Excerto fornecido =
Embora os seus partidários digam que a lei portuguesa agora aprovada é das mais restritivas e oferece garantias que impedirão os abusos, certo é que com ela se dão já alguns dos passos acima indicados. A legalização já não se limita a situações de doença terminal. é inequívoco que a eutanásia e o suicídio assistido podem praticar-se em situações de doença grave incurável e de deficiência. A definição do tipo de sofrimento que pode justificar essa prática é das mais amplas, não exclui o sofrimento psíquico e espiritual, segundo um critério que, em última análise, depende do requerente, tornando-se, desse modo, completamente subjetivo.
As notícias que dão conta do alargamento progressivo dos campos de aplicação da legalização da eutanásia e do suicídio assistido sucedem-se com regularidade. As duas últimas são recentes e dizem respeito à Holanda (país pioneiro nessa legalização) e ao Canadá (país onde tal legalização é mais recente, mas onde tal alargamento tem sido mais rápido).

Dados de entrada =
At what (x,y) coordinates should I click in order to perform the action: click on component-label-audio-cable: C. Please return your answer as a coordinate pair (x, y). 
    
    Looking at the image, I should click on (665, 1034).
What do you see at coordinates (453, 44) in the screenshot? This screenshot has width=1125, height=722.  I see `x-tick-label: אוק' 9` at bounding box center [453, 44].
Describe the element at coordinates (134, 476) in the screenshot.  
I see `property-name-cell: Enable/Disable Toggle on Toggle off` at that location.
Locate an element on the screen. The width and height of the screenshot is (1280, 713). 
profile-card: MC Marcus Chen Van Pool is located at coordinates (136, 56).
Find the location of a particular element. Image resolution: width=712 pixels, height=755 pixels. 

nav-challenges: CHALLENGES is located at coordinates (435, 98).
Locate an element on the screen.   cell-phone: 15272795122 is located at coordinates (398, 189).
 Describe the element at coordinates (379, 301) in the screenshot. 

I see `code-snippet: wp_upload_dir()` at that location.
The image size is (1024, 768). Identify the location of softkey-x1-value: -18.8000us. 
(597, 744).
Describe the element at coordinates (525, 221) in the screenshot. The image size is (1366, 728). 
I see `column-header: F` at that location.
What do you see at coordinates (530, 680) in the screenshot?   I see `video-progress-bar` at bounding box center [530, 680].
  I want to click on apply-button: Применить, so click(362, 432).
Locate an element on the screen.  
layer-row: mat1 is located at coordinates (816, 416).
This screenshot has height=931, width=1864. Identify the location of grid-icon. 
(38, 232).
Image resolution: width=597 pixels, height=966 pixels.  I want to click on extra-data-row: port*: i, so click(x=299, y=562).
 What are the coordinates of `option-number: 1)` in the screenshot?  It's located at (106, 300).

O que fazer =
• 1. No excerto sobre a eutanásia, que país é apresentado como pioneiro na legalização da eutanásia e do suicídio assistido?
• 2. Transcreva do excerto sobre a eutanásia o trecho que começa em "Embora os seus" e segue até "modo, completamente subjetivo.".
• 3. Reescreva de forma mais breve o parágrafo do excerto sobre a eutanásia que começa por "Embora os seus partidários", mantendo os factos principais.
Não é preciso consultar os itens.

Respostas por item =
• 1. A Holanda.

• 2.
Embora os seus partidários digam que a lei portuguesa agora aprovada é das mais restritivas e oferece garantias que impedirão os abusos, certo é que com ela se dão já alguns dos passos acima indicados. A legalização já não se limita a situações de doença terminal. é inequívoco que a eutanásia e o suicídio assistido podem praticar-se em situações de doença grave incurável e de deficiência. A definição do tipo de sofrimento que pode justificar essa prática é das mais amplas, não exclui o sofrimento psíquico e espiritual, segundo um critério que, em última análise, depende do requerente, tornando-se, desse modo, completamente subjetivo.

• 3. Os partidários da lei portuguesa aprovada dizem que ela é das mais restritivas e que tem garantias contra abusos. Contudo, a lei já não se limita à doença terminal: permite a eutanásia e o suicídio assistido em casos de doença grave incurável e de deficiência. Além disso, define o sofrimento de forma muito ampla, incluindo o psíquico e o espiritual, segundo um critério que depende do requerente e é, por isso, subjetivo.